What is expected -
Every entry needs to be written out again exactly.

Dataset extract -
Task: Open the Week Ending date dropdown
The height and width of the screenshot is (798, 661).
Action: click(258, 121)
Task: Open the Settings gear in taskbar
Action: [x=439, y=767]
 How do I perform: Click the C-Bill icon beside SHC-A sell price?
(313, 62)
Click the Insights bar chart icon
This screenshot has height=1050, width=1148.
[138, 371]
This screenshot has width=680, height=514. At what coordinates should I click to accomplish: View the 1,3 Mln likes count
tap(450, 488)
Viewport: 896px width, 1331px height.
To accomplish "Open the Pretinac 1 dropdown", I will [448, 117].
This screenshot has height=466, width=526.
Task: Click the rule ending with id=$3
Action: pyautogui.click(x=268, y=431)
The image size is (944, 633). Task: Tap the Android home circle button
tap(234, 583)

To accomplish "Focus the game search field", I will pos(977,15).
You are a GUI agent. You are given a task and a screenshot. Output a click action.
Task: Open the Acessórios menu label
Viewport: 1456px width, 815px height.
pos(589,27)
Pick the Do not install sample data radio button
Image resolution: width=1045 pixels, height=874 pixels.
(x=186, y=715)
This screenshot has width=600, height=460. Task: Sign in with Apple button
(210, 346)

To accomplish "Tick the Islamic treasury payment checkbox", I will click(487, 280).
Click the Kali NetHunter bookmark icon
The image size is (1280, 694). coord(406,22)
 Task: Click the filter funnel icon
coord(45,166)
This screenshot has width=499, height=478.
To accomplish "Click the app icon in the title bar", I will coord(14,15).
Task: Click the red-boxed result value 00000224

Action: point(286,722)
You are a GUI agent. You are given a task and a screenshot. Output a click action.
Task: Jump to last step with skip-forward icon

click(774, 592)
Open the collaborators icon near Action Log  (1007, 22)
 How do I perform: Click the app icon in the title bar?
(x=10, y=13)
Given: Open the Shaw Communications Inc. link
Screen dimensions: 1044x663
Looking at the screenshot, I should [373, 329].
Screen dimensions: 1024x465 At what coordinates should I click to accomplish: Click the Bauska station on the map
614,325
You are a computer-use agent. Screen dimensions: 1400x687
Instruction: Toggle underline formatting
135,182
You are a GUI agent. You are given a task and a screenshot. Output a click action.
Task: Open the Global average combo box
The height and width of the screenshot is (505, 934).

Response to this exercise -
Task: Open the Week Ending date dropdown
The height and width of the screenshot is (798, 661).
Action: click(258, 121)
Task: Open the Settings gear in taskbar
Action: [x=439, y=767]
 How do I perform: Click the C-Bill icon beside SHC-A sell price?
(313, 62)
Click the Insights bar chart icon
This screenshot has height=1050, width=1148.
[138, 371]
This screenshot has width=680, height=514. At what coordinates should I click to accomplish: View the 1,3 Mln likes count
tap(450, 488)
Viewport: 896px width, 1331px height.
To accomplish "Open the Pretinac 1 dropdown", I will [448, 117].
This screenshot has height=466, width=526.
Task: Click the rule ending with id=$3
Action: pyautogui.click(x=268, y=431)
The image size is (944, 633). Task: Tap the Android home circle button
tap(234, 583)

To accomplish "Focus the game search field", I will pos(977,15).
You are a GUI agent. You are given a task and a screenshot. Output a click action.
Task: Open the Acessórios menu label
Viewport: 1456px width, 815px height.
pos(589,27)
Pick the Do not install sample data radio button
Image resolution: width=1045 pixels, height=874 pixels.
(x=186, y=715)
This screenshot has width=600, height=460. Task: Sign in with Apple button
(210, 346)

To accomplish "Tick the Islamic treasury payment checkbox", I will click(487, 280).
Click the Kali NetHunter bookmark icon
The image size is (1280, 694). coord(406,22)
 Task: Click the filter funnel icon
coord(45,166)
This screenshot has width=499, height=478.
To accomplish "Click the app icon in the title bar", I will coord(14,15).
Task: Click the red-boxed result value 00000224

Action: point(286,722)
You are a GUI agent. You are given a task and a screenshot. Output a click action.
Task: Jump to last step with skip-forward icon

click(774, 592)
Open the collaborators icon near Action Log  (1007, 22)
 How do I perform: Click the app icon in the title bar?
(x=10, y=13)
Given: Open the Shaw Communications Inc. link
Screen dimensions: 1044x663
Looking at the screenshot, I should [373, 329].
Screen dimensions: 1024x465 At what coordinates should I click to accomplish: Click the Bauska station on the map
614,325
You are a computer-use agent. Screen dimensions: 1400x687
Instruction: Toggle underline formatting
135,182
You are a GUI agent. You are given a task and a screenshot. Output a click action.
Task: Open the Global average combo box
The height and width of the screenshot is (505, 934).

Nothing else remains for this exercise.